What makes the NDM 1 enzyme so dangerous is not only its ability to outflank carbapenems, the most powerful class of antibiotic drugs, but also the company it keeps, in tough bacteria already resistant to many other antibiotics. Despite being identified only three years ago, it has already been detected in a wide variety of bugs, including many familiar pathogens such as Escherichia coli, or E. coli. In contrast to so-called Gram-positive bacteria, like MRSA, these microscopic enemies are Gram-negative, meaning they have tougher outer membranes which block out many antibiotics, and an unnerving ability to pump out others, making them much harder to take on and beat.
Cases of bacteria producing NDM 1 have now been found and documented in two dozen countries from North America to Europe to New Zealand to China to Kenya.
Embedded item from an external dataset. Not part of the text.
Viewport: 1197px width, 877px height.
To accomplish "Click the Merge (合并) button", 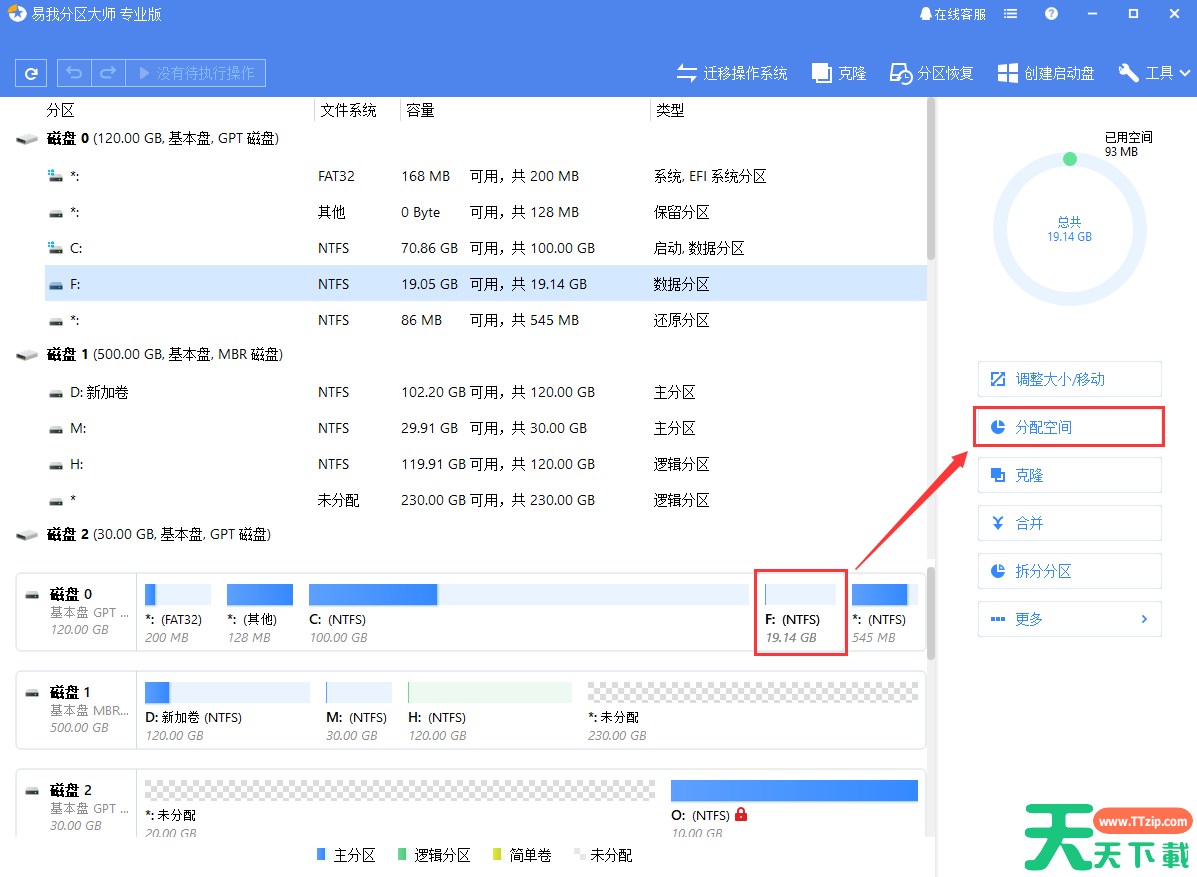I will 1069,523.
Livermore's work shows only two or three remaining antibiotics can kill these bugs, one is toxic, so doctors use it only in extreme cases; the second can't be used to treat urinary tract infections, one of the most common infections caused by E.coli; and the third is not available in many countries and is anyway susceptible to easily developed resistance.
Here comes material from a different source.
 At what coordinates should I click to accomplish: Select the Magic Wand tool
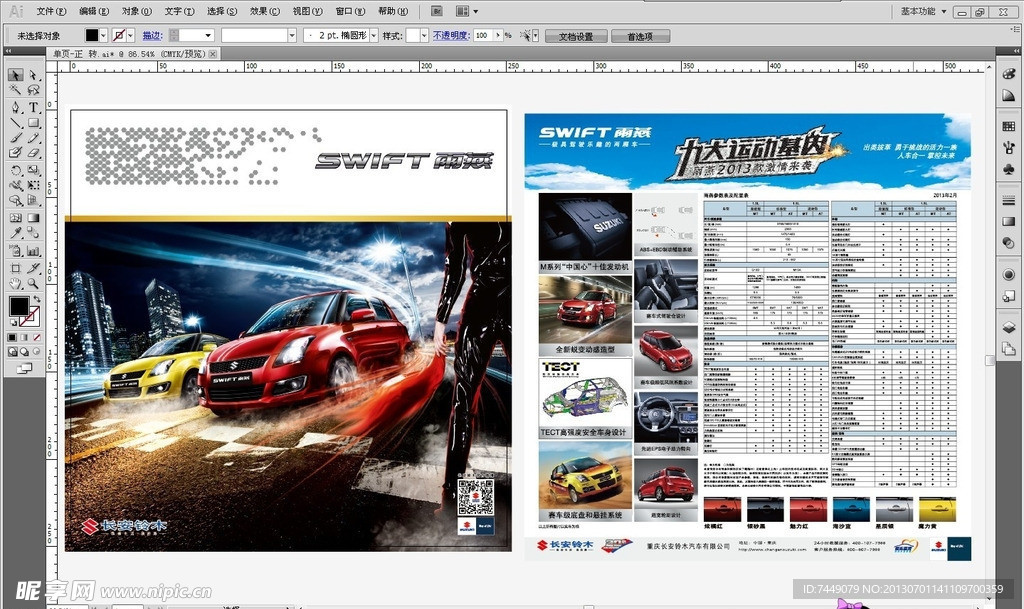[15, 90]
What's more, no new drugs active against NDM 1-producing bacteria have yet reached even the Phase II stage of the three-step pipeline process of clinical trials needed for regulatory approval. That means any new drug to tackle NDM 1 is at least five or six years away.
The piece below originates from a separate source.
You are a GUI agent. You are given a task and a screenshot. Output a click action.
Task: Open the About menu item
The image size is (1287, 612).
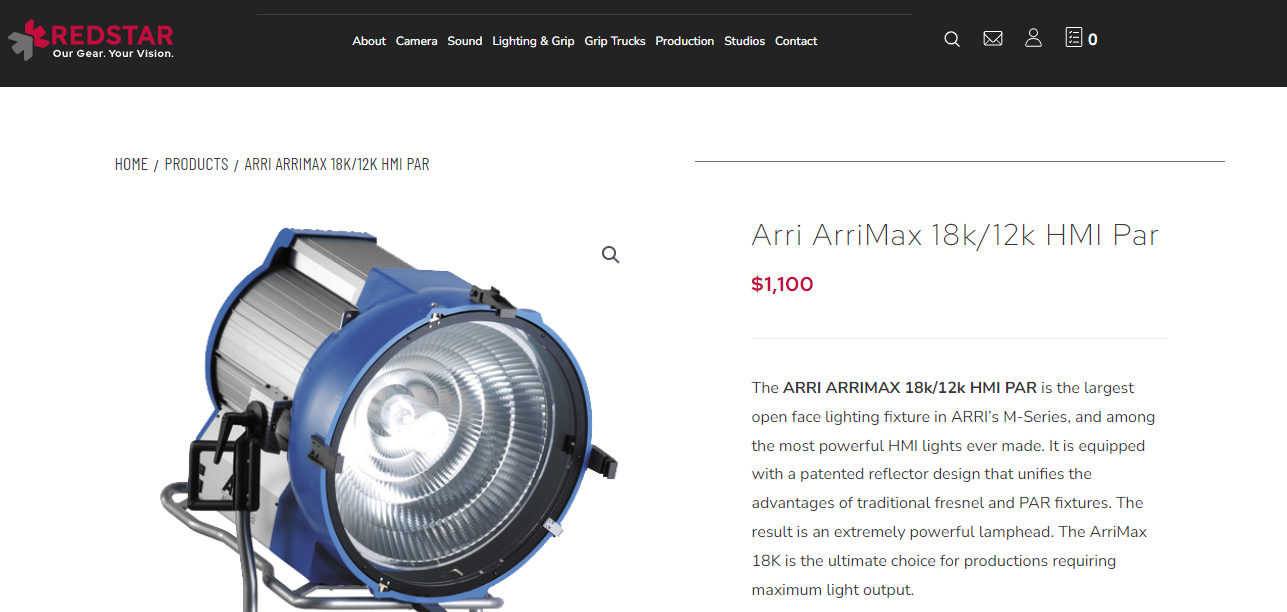click(x=369, y=41)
Even more alarmingly, NDM 1 is no lone threat -- it comes as part of a family. Similar enzymes in the same class, known as carbapenemases, have been detected worldwide. Just this month, the Eurosurveillance journal of the European Center for Diseases Prevention and Control reported that four separate cases of a related strain had been found in Switzerland between May 2009 and November 2010. Three had come from Italy, one from Greece.
That suggests that NDM 1 and its kin are not, in fact, the ultimate "super superbugs" but rather just the tip of the iceberg. The WHO's Mario Raviglione, who is fronting its antimicrobial campaign, is particularly worried about "superbug" forms of tuberculosis, a disease that earned the nickname of "white plague" during Victorian times in Britain because sufferers' skin tone turned so pale.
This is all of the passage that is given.